== INSTRUCTIONS TO FOLLOW ==
Please write the next part of the article on private companies moving into the NHS, starting right after its final paragraph.

*** SELECTED EXCERPT

The National Health Service (NHS) and many public healthcare systems around the world are in a state of crisis. For years they’ve been allowed to deteriorate — for long enough, in fact, that plenty of powerful forces now see an opportunity to pursue profitable reforms.
When people think of private healthcare, their minds naturally turn to the delivery of services for profit — either paid by the public system or with a significant charge for the patient. Instead of taking place in public facilities, new private practices are established beyond the public system. Politicians frame these moves as ‘innovation’, when they’re really a return to the very thing we were trying to get away from by building a healthcare system that was free at the point of use. In reality, however, the most visible form of privatisation may not be the most pernicious.
For years, outsourcing has been a persistent problem in the NHS; everything from the provision of care and janitorial duties to administration has been contracted out. This has resulted in some workers making less than the living wage and others losing their jobs entirely. Research from Oxford University also found it resulted in hundreds of preventable deaths. Yet the problem doesn’t end there. New technology is often positioned as a silver bullet that will allow the system, and the doctors and nurses who work in it, to do more with less. Unfortunately, adopting digital tools developed by the private sector can have severe consequences.
One example is Babylon Health. In 2016, it launched a GP clinic called ‘GP at Hand’, which eventually registered over 115,000 patients in London — more than ten times the number of an average clinic — with the promise of shorter waits for video appointments, along with an AI chatbot to prescreen symptoms. Not only was the chatbot found to be wildly inaccurate at times, but the system as a whole undermined the NHS by targeting younger (and more profitable) patients while leaving those with complex needs to existing clinics. According to NHS Digital data, just 1.5 percent of its patients were over 60 years of age, compared to 23 percent for the average practice.
Private companies are also interested in getting access to the NHS’s data. Google’s AI arm DeepMind has previously been sued over its access to patients’ medical records, but data analytics firm Palantir is even worse. The company is backed by right-wing political donor Peter Thiel, who has described the British people’s affection for the NHS as a kind of ‘Stockholm syndrome’. Palantir got a £23 million contract to work with the NHS during Covid, and it recently obtained an £11.5 million extension. It is now bidding for a much larger £480 million contract to build the Federated Data Platform that will be central to NHS operations well into the future.

******
*** SOURCE INFORMATION

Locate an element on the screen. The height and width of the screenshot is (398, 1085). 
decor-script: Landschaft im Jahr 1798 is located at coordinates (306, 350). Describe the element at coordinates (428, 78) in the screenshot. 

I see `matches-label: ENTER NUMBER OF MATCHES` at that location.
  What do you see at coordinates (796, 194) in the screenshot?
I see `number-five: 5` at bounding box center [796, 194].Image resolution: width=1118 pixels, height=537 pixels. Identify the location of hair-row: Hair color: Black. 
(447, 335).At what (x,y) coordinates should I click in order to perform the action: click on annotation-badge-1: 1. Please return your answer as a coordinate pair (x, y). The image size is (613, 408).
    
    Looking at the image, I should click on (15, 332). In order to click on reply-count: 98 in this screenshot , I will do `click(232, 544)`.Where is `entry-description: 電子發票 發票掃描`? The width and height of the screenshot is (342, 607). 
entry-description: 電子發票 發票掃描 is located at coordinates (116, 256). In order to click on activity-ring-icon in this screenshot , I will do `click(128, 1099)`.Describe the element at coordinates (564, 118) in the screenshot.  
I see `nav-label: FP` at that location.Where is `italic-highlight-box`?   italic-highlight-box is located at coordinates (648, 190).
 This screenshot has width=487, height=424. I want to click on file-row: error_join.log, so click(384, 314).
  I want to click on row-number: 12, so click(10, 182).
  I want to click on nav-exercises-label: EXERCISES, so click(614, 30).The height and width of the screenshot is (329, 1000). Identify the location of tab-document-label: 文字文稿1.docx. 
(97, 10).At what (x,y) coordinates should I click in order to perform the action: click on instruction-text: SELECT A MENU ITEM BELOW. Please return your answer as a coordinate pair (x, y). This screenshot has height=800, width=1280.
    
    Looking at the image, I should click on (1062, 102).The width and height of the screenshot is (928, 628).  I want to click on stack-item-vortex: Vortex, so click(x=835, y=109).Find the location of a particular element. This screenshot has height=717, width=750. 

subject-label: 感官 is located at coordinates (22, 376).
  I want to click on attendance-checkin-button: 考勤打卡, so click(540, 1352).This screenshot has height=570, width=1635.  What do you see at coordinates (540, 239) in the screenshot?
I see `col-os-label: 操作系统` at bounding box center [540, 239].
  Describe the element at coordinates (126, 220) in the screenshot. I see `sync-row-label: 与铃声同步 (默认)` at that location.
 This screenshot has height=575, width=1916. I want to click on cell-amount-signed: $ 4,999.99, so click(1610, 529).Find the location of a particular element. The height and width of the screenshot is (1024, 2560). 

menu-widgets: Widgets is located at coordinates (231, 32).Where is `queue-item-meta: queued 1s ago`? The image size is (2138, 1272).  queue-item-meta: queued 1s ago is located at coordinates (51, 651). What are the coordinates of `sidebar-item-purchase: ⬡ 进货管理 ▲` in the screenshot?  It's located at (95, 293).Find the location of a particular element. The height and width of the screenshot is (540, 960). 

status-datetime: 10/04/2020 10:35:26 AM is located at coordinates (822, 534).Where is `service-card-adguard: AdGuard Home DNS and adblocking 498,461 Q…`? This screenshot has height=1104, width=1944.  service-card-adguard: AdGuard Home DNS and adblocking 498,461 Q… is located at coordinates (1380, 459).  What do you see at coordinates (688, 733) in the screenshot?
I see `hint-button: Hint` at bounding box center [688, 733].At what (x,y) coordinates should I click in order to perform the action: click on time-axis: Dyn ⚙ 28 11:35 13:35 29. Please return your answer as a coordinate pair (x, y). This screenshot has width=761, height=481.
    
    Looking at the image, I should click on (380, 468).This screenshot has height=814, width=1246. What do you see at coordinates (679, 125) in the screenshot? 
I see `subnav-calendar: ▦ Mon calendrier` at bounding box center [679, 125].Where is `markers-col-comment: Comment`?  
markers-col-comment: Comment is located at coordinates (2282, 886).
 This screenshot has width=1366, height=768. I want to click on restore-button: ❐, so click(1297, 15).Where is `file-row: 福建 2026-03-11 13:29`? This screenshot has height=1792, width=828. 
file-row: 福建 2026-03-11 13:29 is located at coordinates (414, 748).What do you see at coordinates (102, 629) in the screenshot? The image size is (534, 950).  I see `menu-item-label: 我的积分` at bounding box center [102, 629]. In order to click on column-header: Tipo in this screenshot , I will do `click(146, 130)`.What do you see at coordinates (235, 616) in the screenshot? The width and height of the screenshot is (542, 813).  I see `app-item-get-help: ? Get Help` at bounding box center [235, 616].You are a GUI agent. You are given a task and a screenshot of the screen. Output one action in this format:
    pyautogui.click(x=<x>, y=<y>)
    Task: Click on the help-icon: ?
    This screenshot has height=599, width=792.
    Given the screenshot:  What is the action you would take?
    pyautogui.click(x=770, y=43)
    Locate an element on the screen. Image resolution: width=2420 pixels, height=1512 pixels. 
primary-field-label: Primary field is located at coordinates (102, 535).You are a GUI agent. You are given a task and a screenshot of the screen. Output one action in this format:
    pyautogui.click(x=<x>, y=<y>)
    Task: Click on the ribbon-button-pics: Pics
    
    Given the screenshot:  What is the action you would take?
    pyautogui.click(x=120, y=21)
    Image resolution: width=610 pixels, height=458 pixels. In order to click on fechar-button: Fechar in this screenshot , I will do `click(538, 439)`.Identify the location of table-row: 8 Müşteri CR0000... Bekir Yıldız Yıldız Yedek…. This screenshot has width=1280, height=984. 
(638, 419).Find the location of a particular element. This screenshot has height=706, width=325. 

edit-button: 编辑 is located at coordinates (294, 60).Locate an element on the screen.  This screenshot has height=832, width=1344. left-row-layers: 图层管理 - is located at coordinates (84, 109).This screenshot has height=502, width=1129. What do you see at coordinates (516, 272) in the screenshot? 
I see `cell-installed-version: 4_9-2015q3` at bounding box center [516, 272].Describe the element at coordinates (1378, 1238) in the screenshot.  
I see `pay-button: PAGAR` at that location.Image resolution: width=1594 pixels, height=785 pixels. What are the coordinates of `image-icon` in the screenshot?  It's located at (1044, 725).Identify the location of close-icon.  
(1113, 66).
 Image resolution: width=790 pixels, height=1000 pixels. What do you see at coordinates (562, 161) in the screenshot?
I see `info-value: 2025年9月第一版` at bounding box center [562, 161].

******

== ANSWER TO THE PROBLEM ==
Palantir sees a huge opportunity to profit from the NHS outsourcing its technologies instead of building them in-house. According to reporting by Bloomberg, Palantir pushed TechUK, an industry lobby group, to ensure government agencies buy commercial technologies instead of developing their own bespoke tools. Rosie Collington, co-author of The Big Con: How the Consulting Industry Weakens our Businesses, Infantilises our Governments and Warps our Economies, argues that these efforts lock public institutions into ineffective technological systems that can hamper their ability to serve the public.
Even more than that, outsourcing technology erodes the public sector’s capacity not just to develop its own digital tools but to assess the capabilities of the ones they’re contracting to use. That’s a serious problem when we know the tech industry has a long history of overpromising on how their products will improve people’s lives. We can see it with Babylon’s chatbot, but Palantir has also been accused of overstating the capabilities of its tools. If the NHS — or any health system — is adopting digital technologies with the expectation that they’re going to make up for a lack of doctors or nurses, they’re likely to be sorely disappointed.
In the early stages of the Covid pandemic, companies and health systems eagerly adopted digital contact tracing and other tools using artificial intelligence. We were all expected to download apps to our phones that would track our proximity to others, while other systems were designed specifically for deployment in health settings. Yet, a series of studies on these tools have found they were basically useless, and some may even have been harmful to the response.
The takeaway here isn’t that the NHS shouldn’t adopt new technology, but that it needs to be realistic about what it hopes to achieve. Technologies must first and foremost serve the public, not the bottom lines of private companies that want to profit from healthcare delivery. Ideally, this would mean building out the capacity internally to develop the digital tools that the NHS needs.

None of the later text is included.